■ Check your understanding:
1. From the account of Isaac White's prosecution, extract the passage starting with "Brown was just" and going on through "at that time.", word for word.
2. Using the account of Isaac White's prosecution, answer these:
(a) What did White first ask Brown for when Brown visited his house in San Juan?
(b) To what amount did White reduce his fee after Brown said he could not afford 12 dollars?
(c) How many policemen came to the door with the search warrant?
==== Provided text
Isaac White, Trinidad, 1907

Isaac White’s prosecution reveals many common strategies of both prosecutors and defense lawyers in obeah cases in early twentieth century Trinidad, and is also interesting because the court heard considerable details about White’s ritual practices. It is one of many cases where the ritual specialist was asked to influence the outcome of a court case. White was charged with obeah for his efforts to help Jack (Jacob) Brown, who claimed to be facing prosecution for selling rum without a license. Brown visited White at his house in San Juan, east of Port of Spain. White asked him for five shillings and an egg to help him interpret the situation.

An advertisement for Florida Water from 1881, by Lanman & Kemp, New York (Scan of original trade card) [Public domain], via Wikimedia Commons

Once he received these things, he took them behind a screen, and then told Brown to say the Lord’s Prayer three times. White suggested that Brown’s case was serious and would cost a lot to defend, and asked for 12 dollars to help Brown, although when Brown said he could not afford this much, White reduced the fee to £2. White sent Brown away, instructing him to return with the money and ‘a cock, a big bottle of rum, three candles (red, black, and blue), and a bottle of essence (which could be Florida water) and another egg’. Florida Water was a cologne/ perfumed water manufactured in New York since the early nineteenth century. It was used by healing practitioners across the Caribbean, as well as in other parts of the world.


When Brown returned to White’s house on Friday evening, White proposed to give Brown a ritual bath. White told him to give him the cock, and then turn to the east and to say his Belief three times. He asked him the name of the constable in the case. When Brown had told him the name, White opened the Florida water, sprinkled some over the cock and spit some into the cock’s mouth. He said ‘I am going to work the case by seven stars’, and then promised Brown that his case would be decided by a magistrate rather than go to a judge’s court.

Brown was just about to begin the ritual bath when there was a knock at the door. Four policemen were on the doorstep, with a warrant to search for ‘implements used in the practice of obeah.’ After searching, they arrested Isaac White, and removed from his house many objects which they later claimed in court were connected to the practice of obeah: ‘a bundle of letters, a pitch oil tin and three small tins containing some sort of liquid; six bottles, a few of which contained liquid, three flasks, some also containing liquid, candles, stones, etc.’ As was common in obeah cases, many of these objects would have been found in many Caribbean homes at that time.
========
==== Dataset excerpt
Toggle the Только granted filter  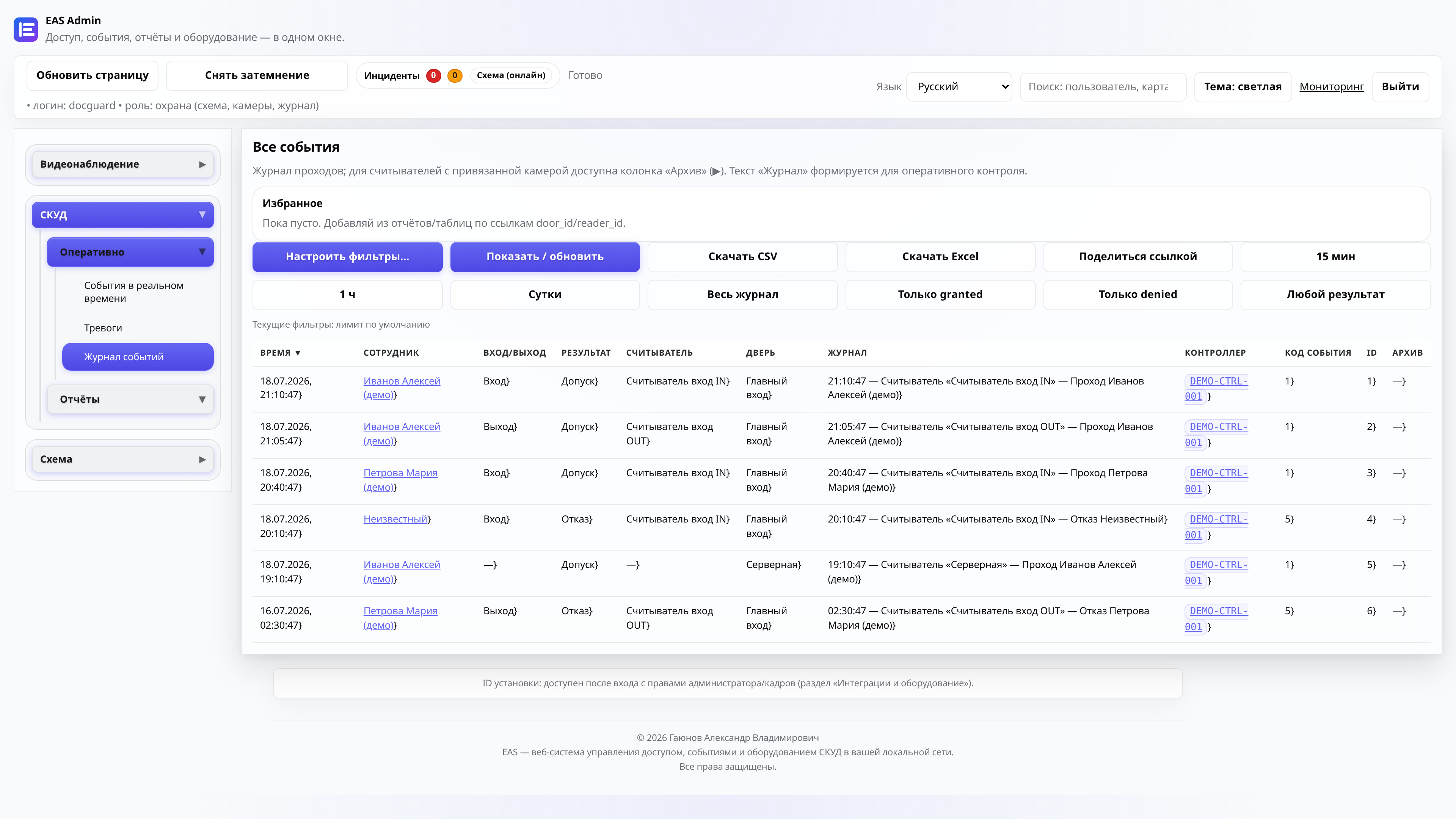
========
■ Per-task answers:
1.
Brown was just about to begin the ritual bath when there was a knock at the door. Four policemen were on the doorstep, with a warrant to search for ‘implements used in the practice of obeah.’ After searching, they arrested Isaac White, and removed from his house many objects which they later claimed in court were connected to the practice of obeah: ‘a bundle of letters, a pitch oil tin and three small tins containing some sort of liquid; six bottles, a few of which contained liquid, three flasks, some also containing liquid, candles, stones, etc.’ As was common in obeah cases, many of these objects would have been found in many Caribbean homes at that time.

2.
(a) Five shillings and an egg
(b) £2
(c) Four